Una Risposta a “Gioie e Dolori dell’Asobi nell’Aikido”


Il post di Simone Chierchini Gioie e Dolori dell’Asobi nell’Aikido ha stimolato questa interessante risposta da parte del Maestro Massimiliano Gandossi, che vi proponiamo integralmente

di MASSIMILIANO GANDOSSI

Ciao Simone,
ho letto attentamente il tuo post e vorrei fare un commento.

Insegno yoga, aikido e iaido e ci tengo ad avere un approccio rilassato alle persone, mi piace che il clima sia disteso ed amichevole e devo dire che quello che osservo, proprio perchè tendenzialmente lo iaido e lo yoga si praticano individualmente mentre l’aikido almeno in due (la maggior parte del tempo in due) il clima di quest’ultimo è più ludico o permeato di divertimento e di interazione. Intendiamoci, credo che si divertano molto anche nelle altre due discipline (io moltissimo) ma c’è certamente un altro grado di interazione.

Purtroppo è un dato di fatto che quando la personalità esce un po’ troppo dai margini inizia a mostrare le proprie spigolature, pertanto è da notare come le persone che si incontrano da estranee al dojo e poi da amici vanno a bere la birra, quando invece di concentrarsi durante la pratica si distraggono o si lasciano andare a commenti o ironia chiaramente riducono l’effetto armonizzante e realmente distensivo della pratica aikidoistica.

Ciononostante ritengo che l’approccio austero sia inadatto alla nostra cultura perché sostanzialmente male interpretato sia da insegnanti (che troppo spesso lo usano come amplificatore dell’ego) che da allievi (in una parola esaltati) che diventano spesso degli isterici della perfezione o dei maniaci di un clima che non riesce a tradursi in una reale distensione del loro animo e in una gentilezza nei modi che invece è la prerogativa immancabile di un BUON rappresentante della Cultura Nipponica.

Questo ho sentito sulla mia pelle la prima volta che ho messo piede in Giappone, che per anni ho scimmiottato qualcosa che non capivo, e che non potevo capire perchè i miei modelli di riferimento avevano adottato dei comportamenti vuoti, usati come involucri efficaci di esemplificazione di una cultura pseudomilitarista che doveva servire ad insegnare disciplina e autocontrollo.

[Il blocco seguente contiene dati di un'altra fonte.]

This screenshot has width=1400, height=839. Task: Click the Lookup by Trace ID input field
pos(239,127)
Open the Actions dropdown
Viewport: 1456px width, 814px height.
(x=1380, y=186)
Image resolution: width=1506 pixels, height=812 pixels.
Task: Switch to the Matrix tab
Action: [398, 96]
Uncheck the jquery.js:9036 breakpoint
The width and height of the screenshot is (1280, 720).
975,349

Ritengo che dalla comprensione dei limiti della propria libertà nasca un rispetto e una autodisciplina che non ha necessità di modalità dure, credo nella gentilezza come risultato finale dell’aikido (rendere persone migliori) e credo che tutti i praticanti di arti marziali si avvicinino ad esse perchè hanno qualcosa di irrisolto con la violenza e questo deve essere una priorità di chi insegna, permettere loro di fare la pace con se stessi con gli altri, la pace con la vita e la morte, la pace con i limiti imposti dalla natura e dalle circostanze.

I praticanti di budo europei sono troppo spesso persone che si svalutano in continuazione perchè non hanno capito il vero significato di umiltà perchè leccano il culo allo shihan di turno finchè ne hanno un tornaconto ma non sanno “amare il Maestro” perchè putrtoppo non è nella nostra cultura questo modello di riferimento, noi pensiamo di crescere quando mandiamo a quel paese il papà e diciamo “adesso decido io per la mia vita”, poi sappiamo di essere cresciuti quando ritorniamo a volgere uno sguardo di amore verso nostro padre e gli diciamo “grazie”.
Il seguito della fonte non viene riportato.